(Collected data entries)
----------
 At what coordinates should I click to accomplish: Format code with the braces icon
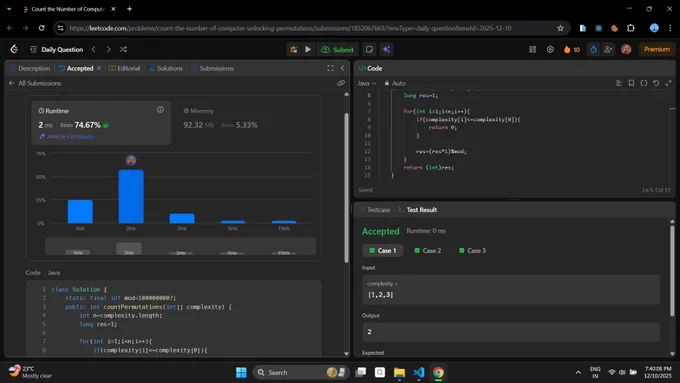644,83

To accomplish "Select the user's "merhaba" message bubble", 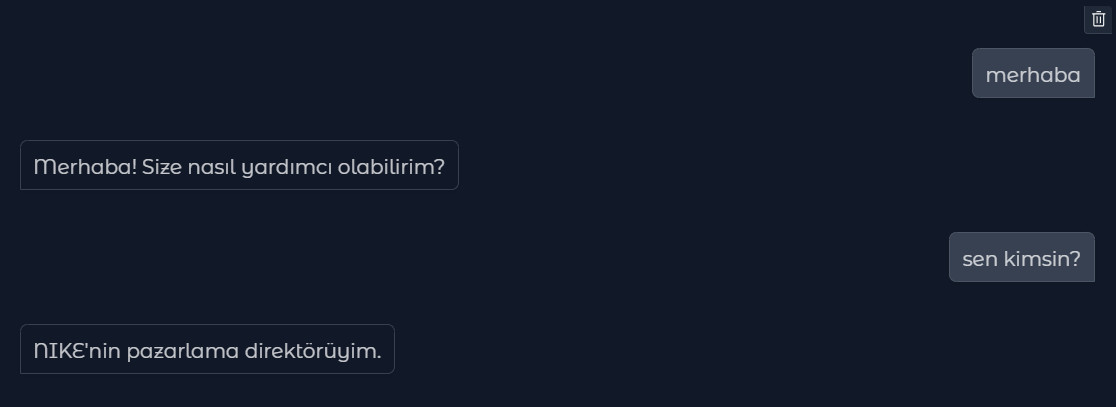I will (1033, 74).
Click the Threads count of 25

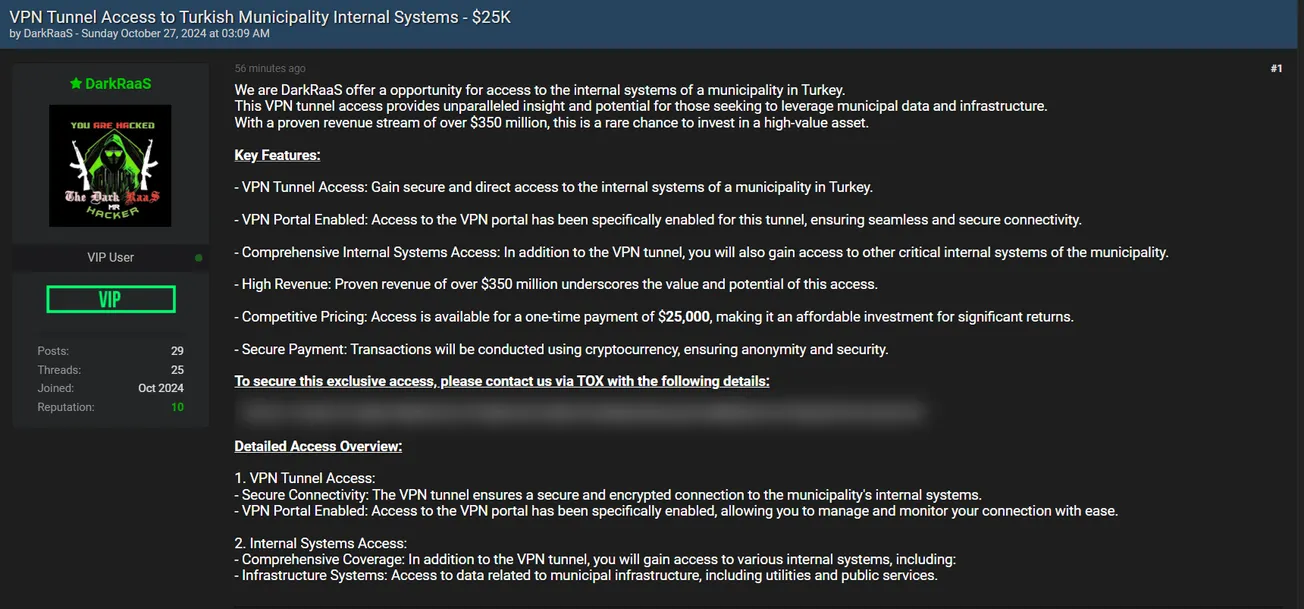coord(177,370)
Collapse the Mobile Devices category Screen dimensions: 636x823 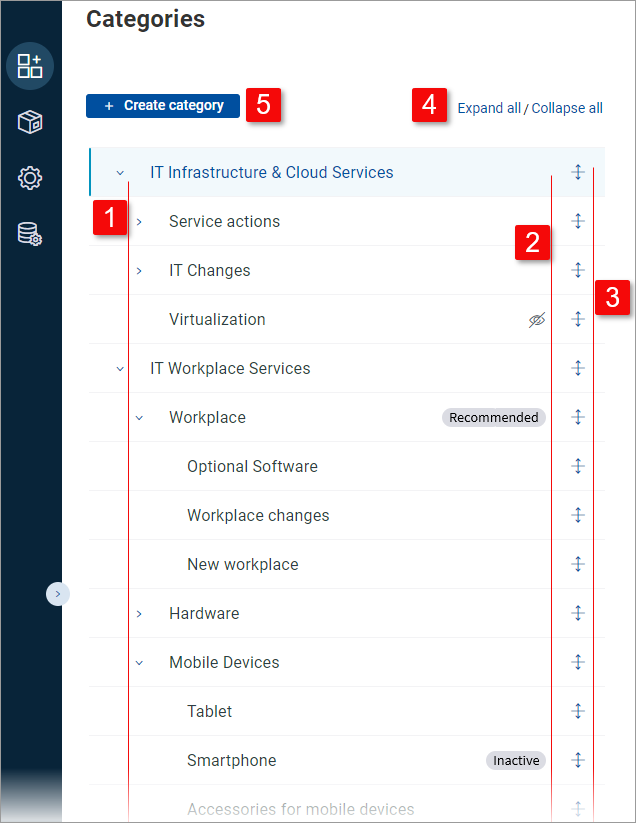[x=139, y=662]
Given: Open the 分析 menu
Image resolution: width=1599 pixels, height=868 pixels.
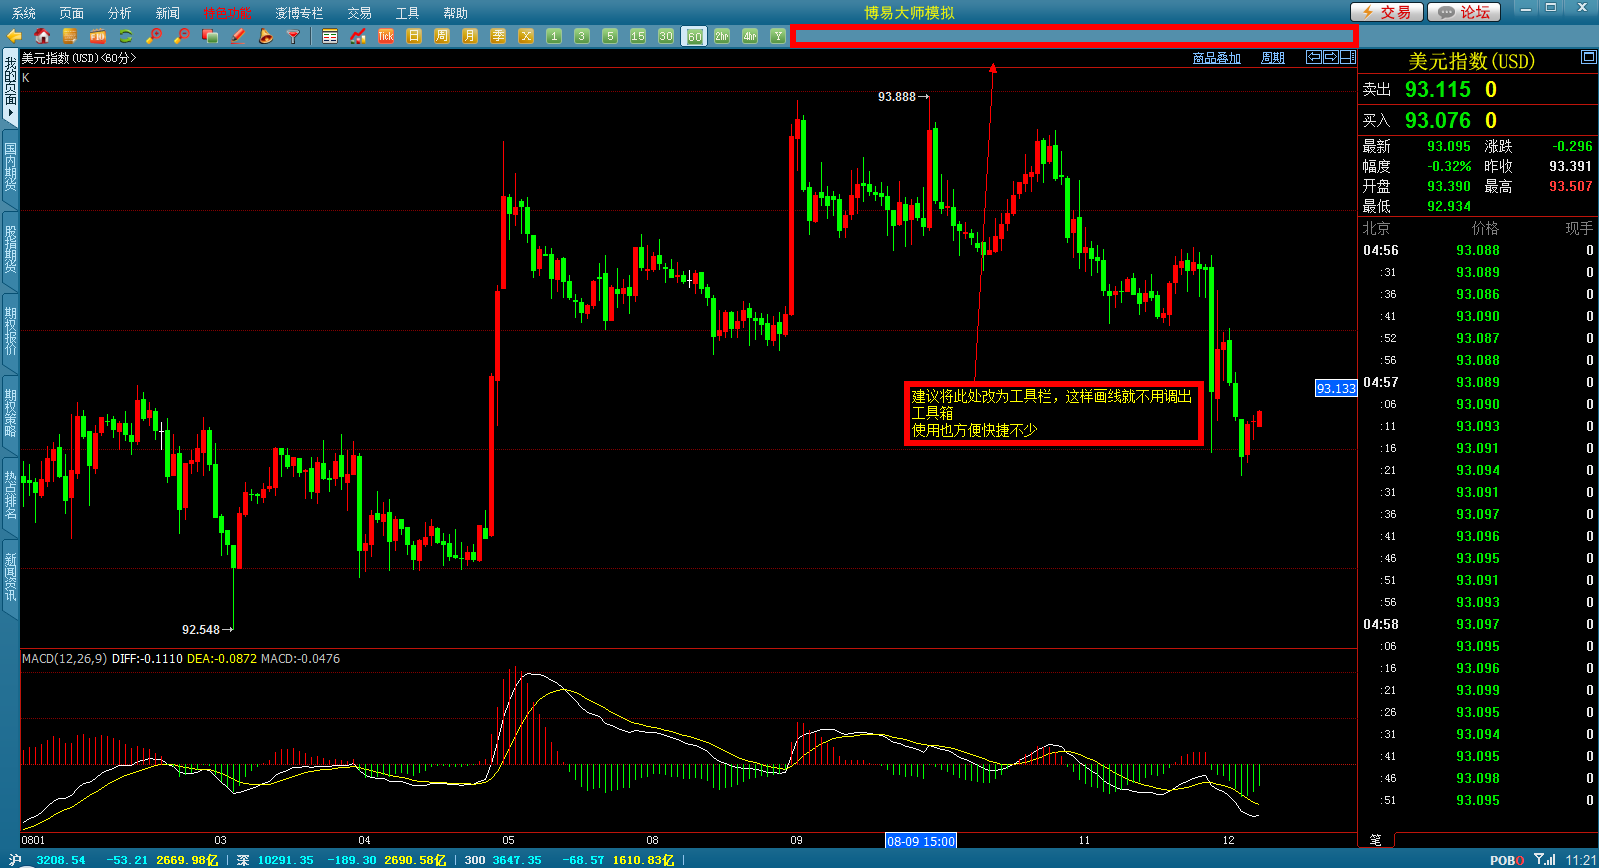Looking at the screenshot, I should pyautogui.click(x=119, y=13).
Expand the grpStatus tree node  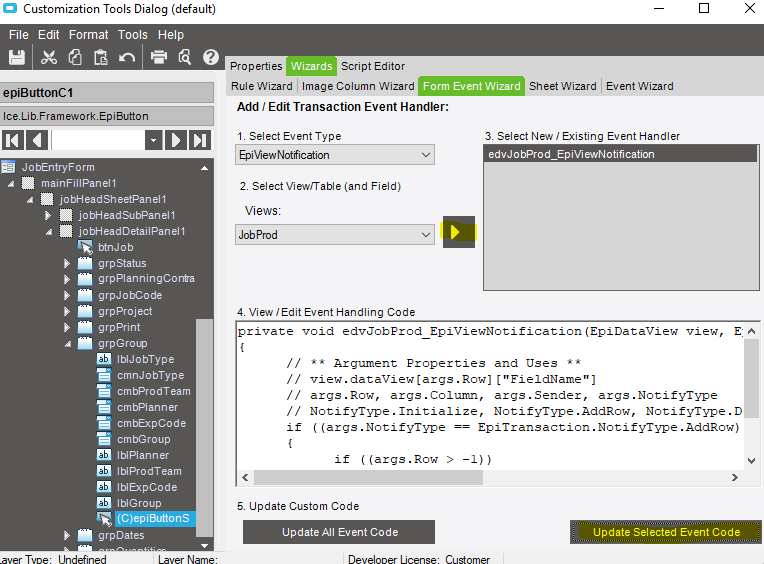(x=67, y=263)
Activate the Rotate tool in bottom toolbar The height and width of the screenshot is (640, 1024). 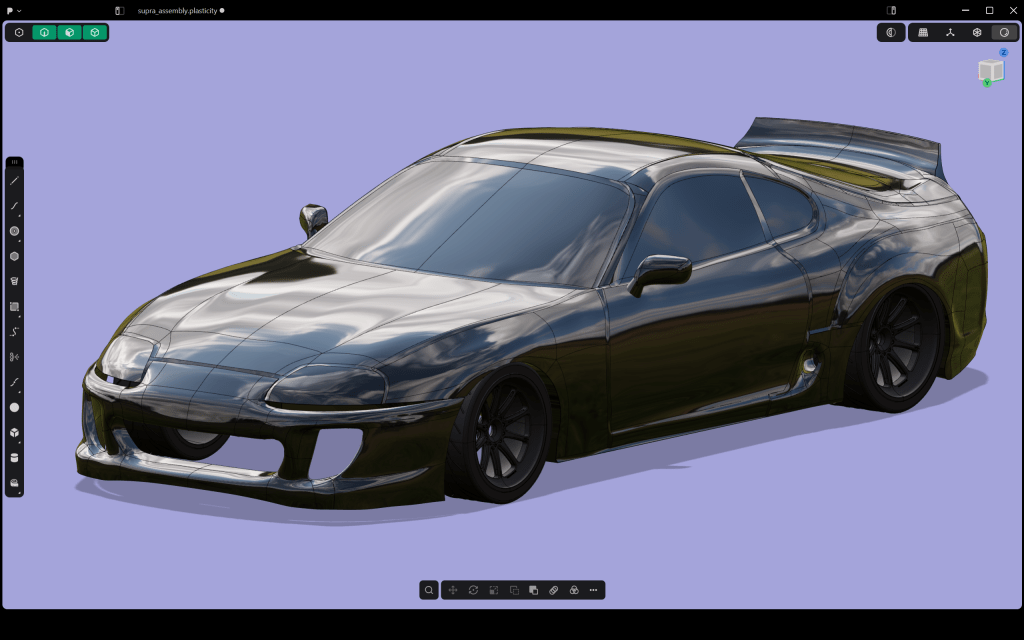click(x=472, y=590)
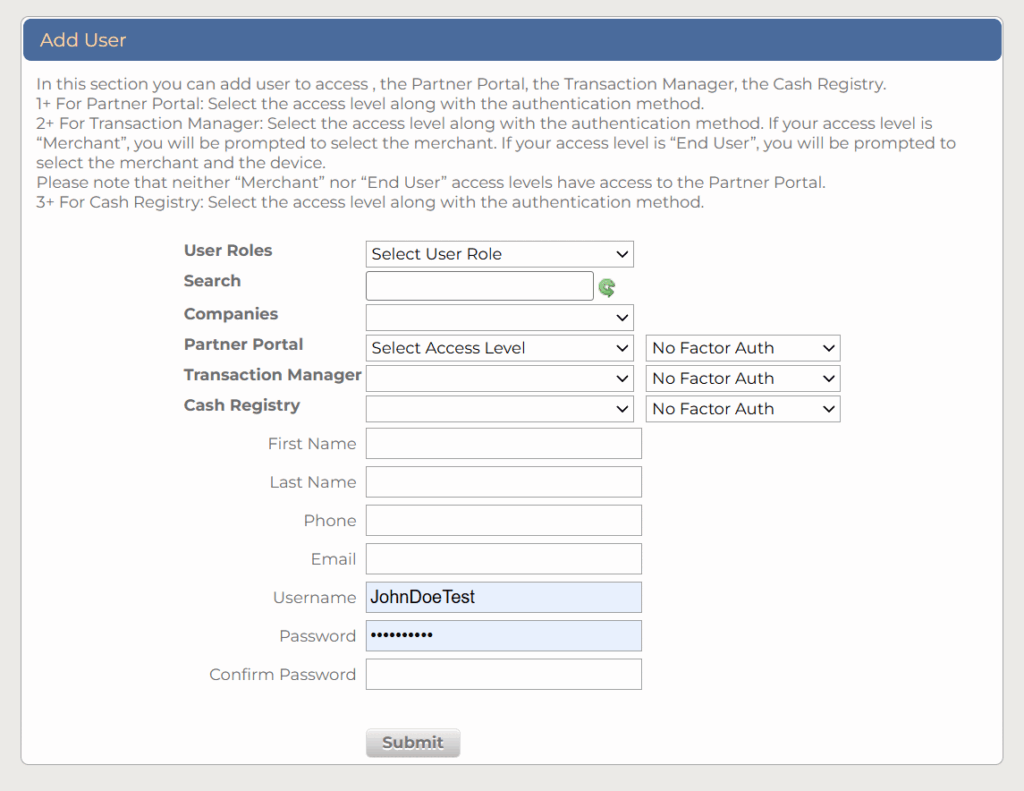Open Partner Portal access level dropdown
This screenshot has width=1024, height=791.
point(499,348)
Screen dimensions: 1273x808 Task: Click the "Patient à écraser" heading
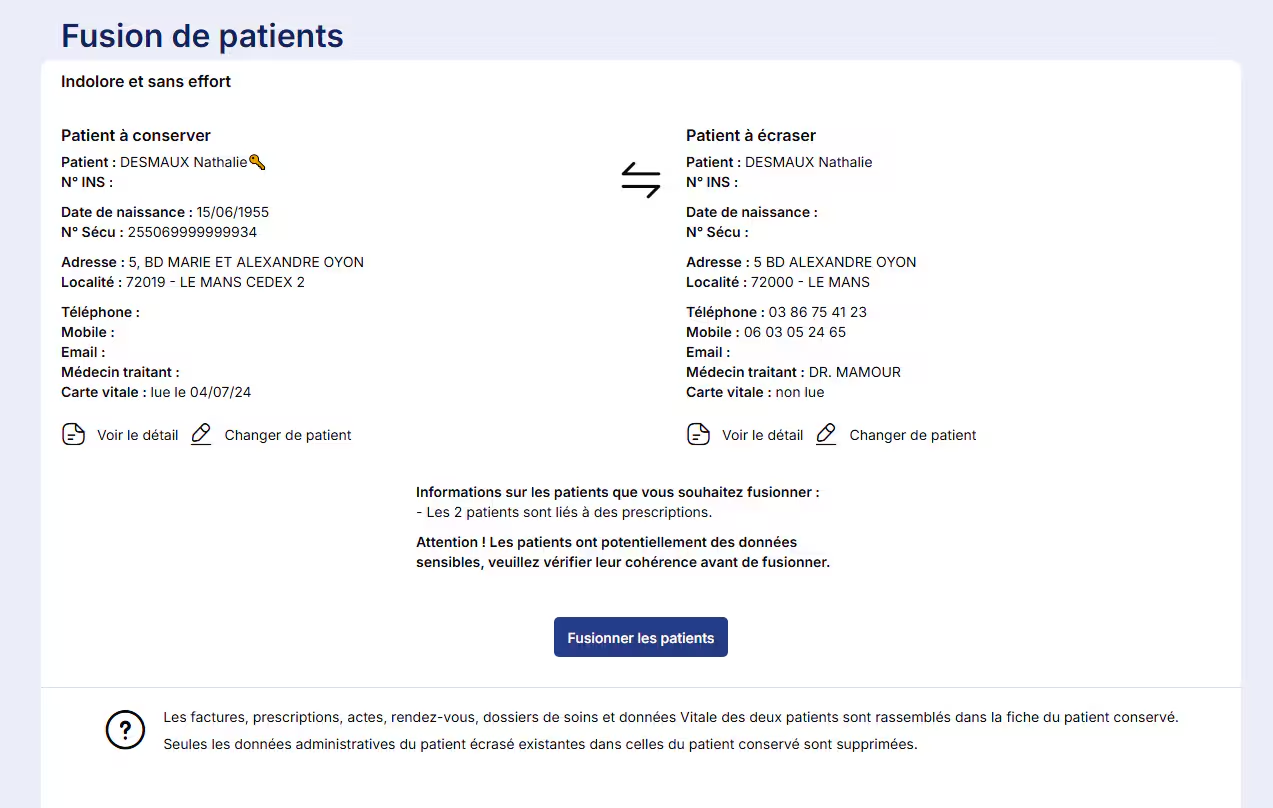[750, 135]
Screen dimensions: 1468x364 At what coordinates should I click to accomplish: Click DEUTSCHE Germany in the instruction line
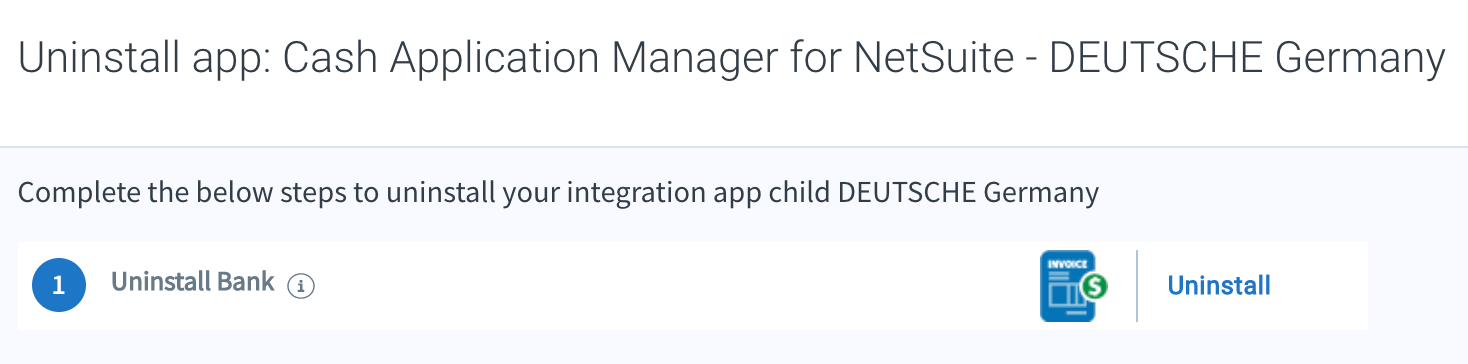pyautogui.click(x=968, y=191)
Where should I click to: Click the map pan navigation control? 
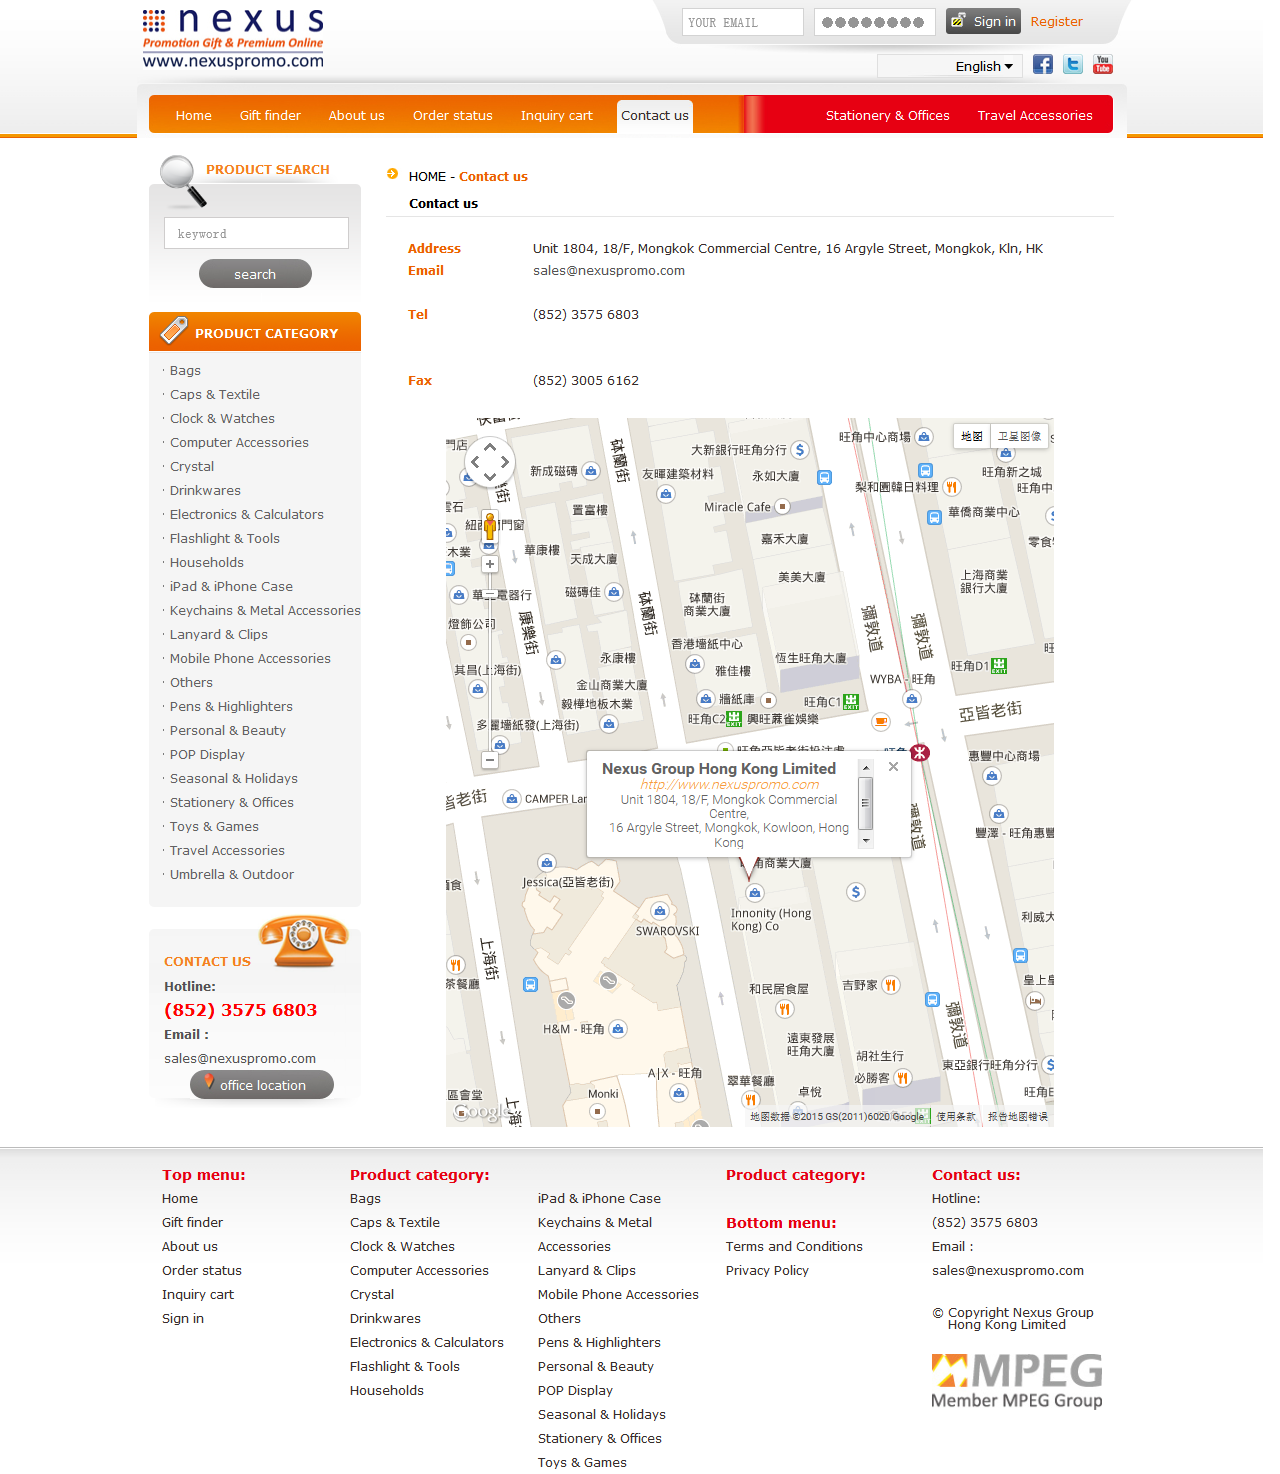[490, 462]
----------
> _Work to complete_:
No pictures belong in the copy: reproduce exactly the lines above from the one that contains "Screen dimensions: 1468x364" through the last line of the entries.

> _Result of the task_:
Screen dimensions: 1468x364 At what coordinates should I click to accomplish: Click DEUTSCHE Germany in the instruction line
pyautogui.click(x=968, y=191)
Where should I click to: Click the map pan navigation control? 
[490, 462]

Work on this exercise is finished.